I didn’t get to last night’s Mars movie screening (http://marsmovieguide.com/) until 8 p.m., just as the first movie, 1997’s RocketMan (that’s how the film’s imdb.com page spells its title), was getting under way. It was a pretty silly film, essentially an uncredited remake of Don Knotts’ vehicle The Reluctant Astronaut with admixtures of Jerry Lewis’s Way … Way Out (both films I’ve seen at previous screenings from this source) in which the dumb “comedian” (if, in Dwight MacDonald’s words, I may use the term for courtesy) was someone named Harland Williams. Aside from looking through much of the film like he’s auditioning for a biopic of Jerry Lewis, Williams is a decent-looking chap and one wonders whether, in a better script than the one Craig Mazin, Greg Erb and Stuart Gillard provided for him here (with one Stuart Gillard as director), he might actually be kinda-sorta funny once in a while. He plays a brilliant but wildly eccentric computer designer who ends up on a mission to Mars when the originally scheduled astronaut is scrubbed at the last minute and he has to win a competition with the far more qualified Gordon Peacock (Blake Boyd) for the slot on the crew. He does this by driving Peacock crazy in the 24-hour isolation chamber that’s part of NASA’s regimen to see how people can handle the closed environment and sheer loneliness of space travel. 

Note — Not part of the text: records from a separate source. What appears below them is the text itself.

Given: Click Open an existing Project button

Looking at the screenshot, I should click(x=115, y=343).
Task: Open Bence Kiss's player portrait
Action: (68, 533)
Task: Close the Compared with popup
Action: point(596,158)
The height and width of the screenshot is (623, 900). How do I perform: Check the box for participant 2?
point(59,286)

Once we progress (in the manner of a disease) from the silly scenes based on NASA’s actual astronaut training (including the famous centrifuge, meant to simulate the effects of acceleration as gravity increases while the spacecraft reaches escape velocity, which of course Fred absolutely loves and insists on being taken to the max) to the even sillier scenes based on the spaceship itself — which is crewed by Fred (who suddenly realizes he needs to use the bathroom just as the rocket is about to launch; yep, it’s that sort of movie — and he also farts inside his spacesuit); Julie Ford (Jessica Lundy), who of course hates him at first sight and eventually falls in love with him; and “Wild Bill” Overbeck (William Sadler), as well as a chimpanzee named Ulysses (played by a chimp named Raven — of whom I couldn’t resist a Poe-themed joke: “Quoth the Raven: ‘My career is nevermore!’”) while their Mission Control guy is Bud Nesbitt (Beau Bridges, who once actually made good movies), who’s supposedly the guy who screwed up Apollo 13 — the gags continue stupidly until the astronauts actually land on Mars (shown as a series of red-filtered shots of the desert wilderness in Moab, Utah). 

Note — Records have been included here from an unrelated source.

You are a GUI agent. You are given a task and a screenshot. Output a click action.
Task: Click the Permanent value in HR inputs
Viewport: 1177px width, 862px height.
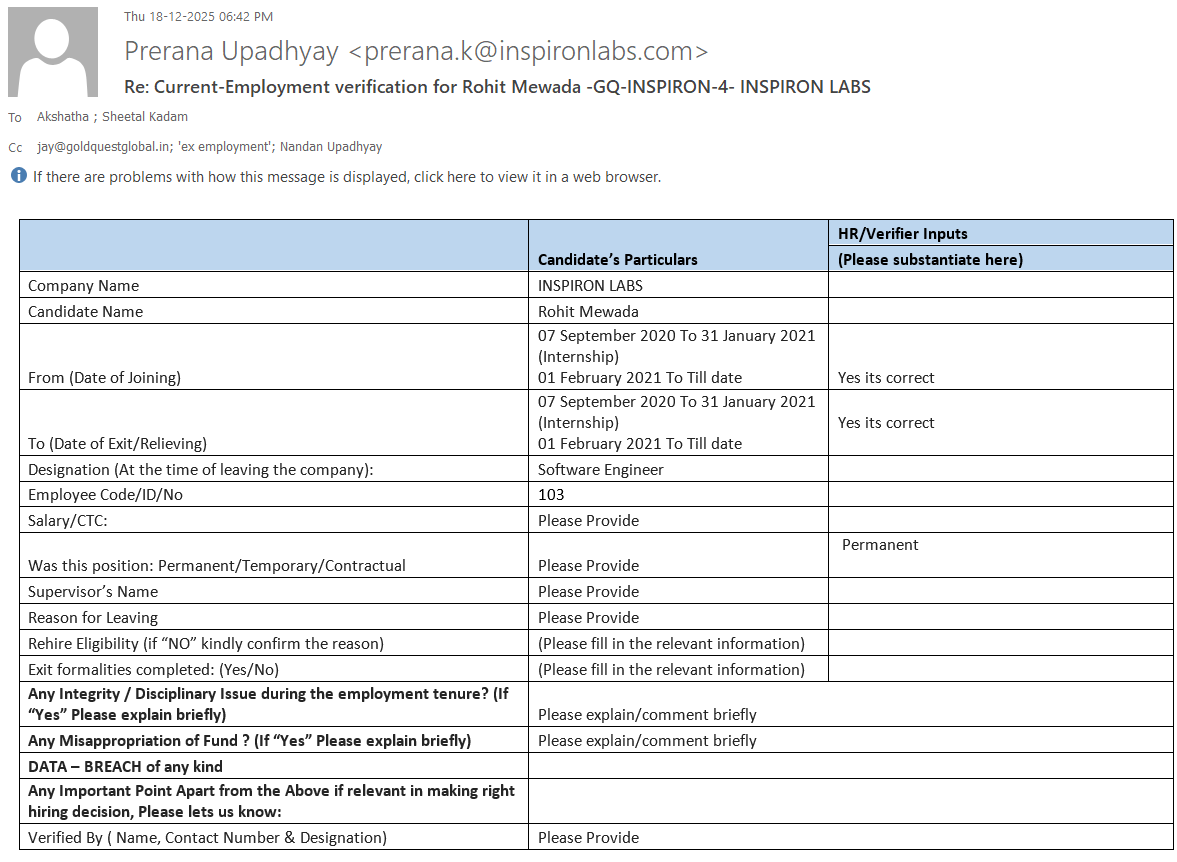tap(880, 545)
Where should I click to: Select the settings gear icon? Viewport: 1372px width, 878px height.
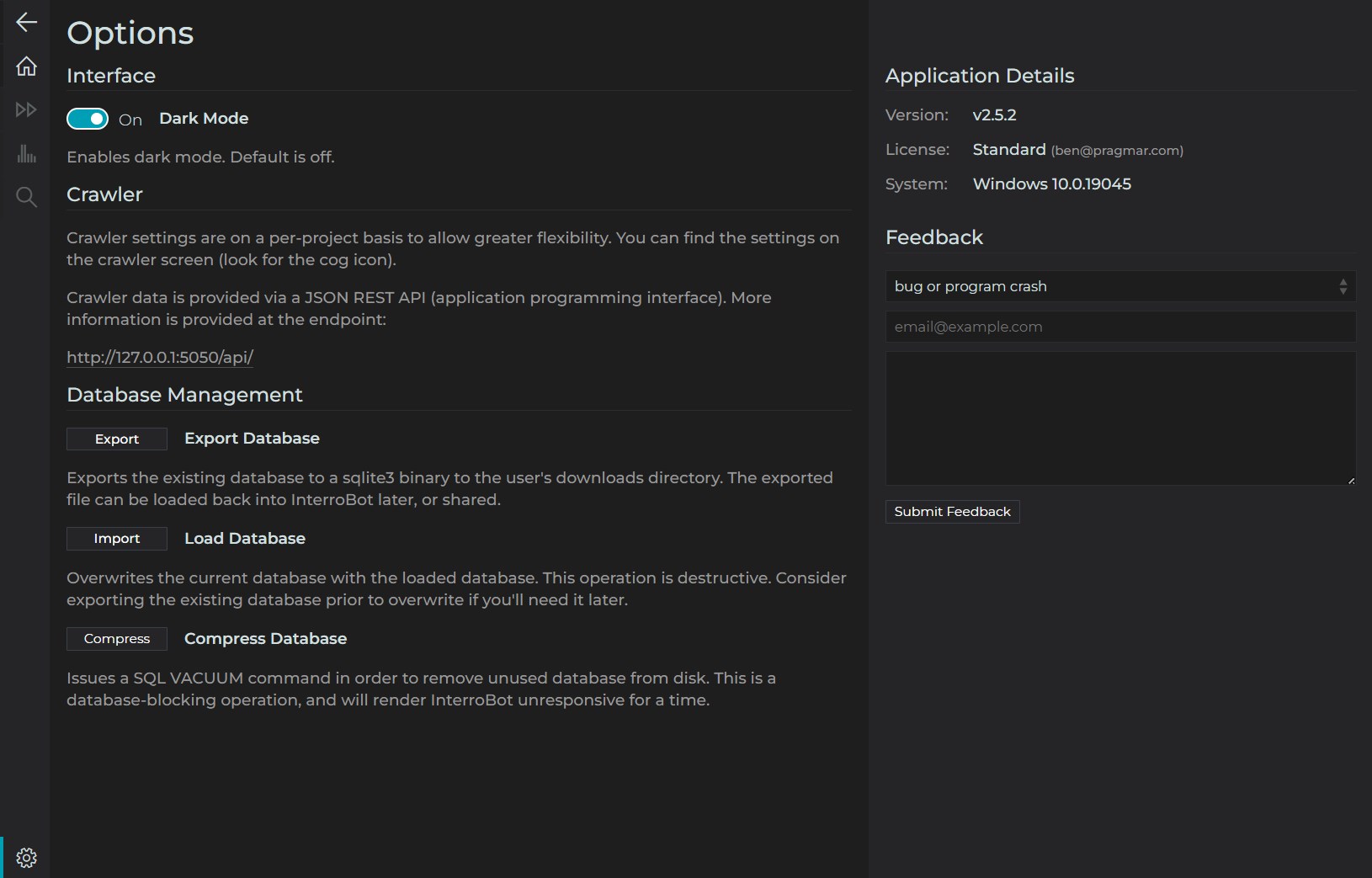click(x=26, y=857)
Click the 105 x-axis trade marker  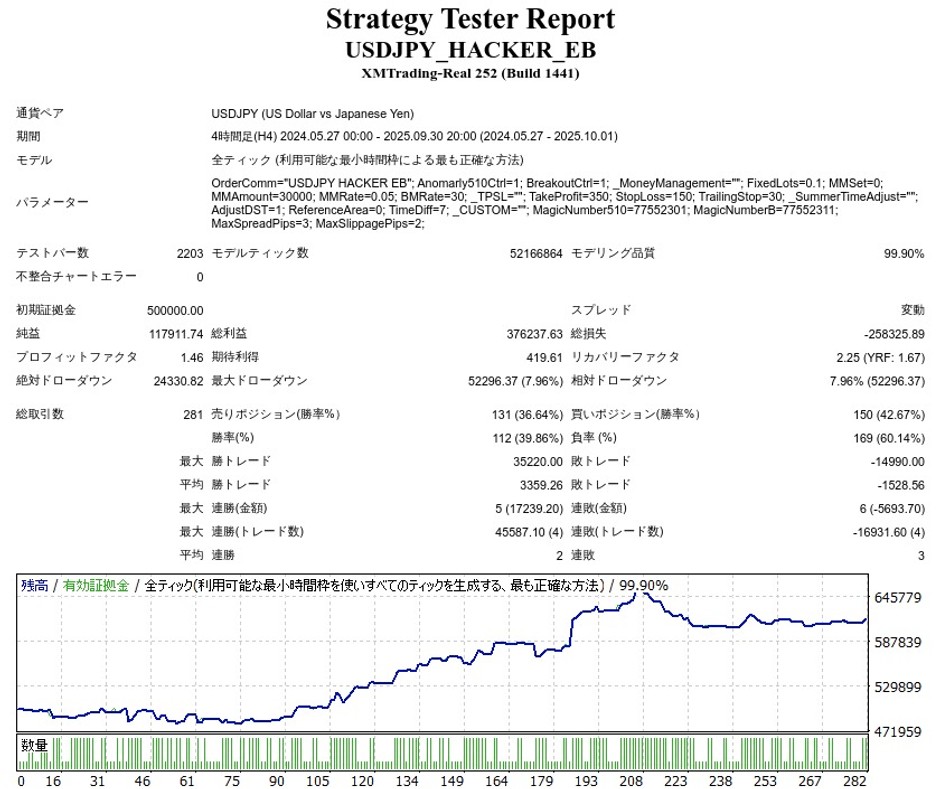click(x=318, y=780)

There a sudden Martian wind storm kicks up and threatens their ability to relaunch their spacecraft and return to Earth, and stupidly three of the four crew members (including the chimp, whom Randall risks his own life to rescue — PETA would be proud!) go outside in it to save each other’s lives before their ship makes it off Mars and back to Earth. There are actually a few funny bits in RocketMan, including one in which Randall compares himself to the Cowardly Lion and warbles a few bars of “If I Were King of the Forest”; a scene in which Randall goes into the spacecraft’s toilet to rescue a gold medal given him by the overall Mission Controller (he says it’s one of three and the others he gave to Neil Armstrong and Jim Lovell) and he ends up with his face and right arm half-covered in blue goo just as the astronauts are supposed to do a live simulcast with the President of the United States, who asks, “Why does one of you look like a Smurf?”; and one in which Randall starts a worldwide singalong of “He’s Got the Whole World in His Hands” in various languages — though the translations are hilariously inexact: in the “French” version he sings “Je suis le papillon sur la table”, which means “I am the butterfly on the table.” For the most part, however, this is one of those films which Dwight Macdonald (again!) said that “in form and intent must be characterized as comedies” but lack the seemingly key ingredient of actually being able to get an audience to laugh.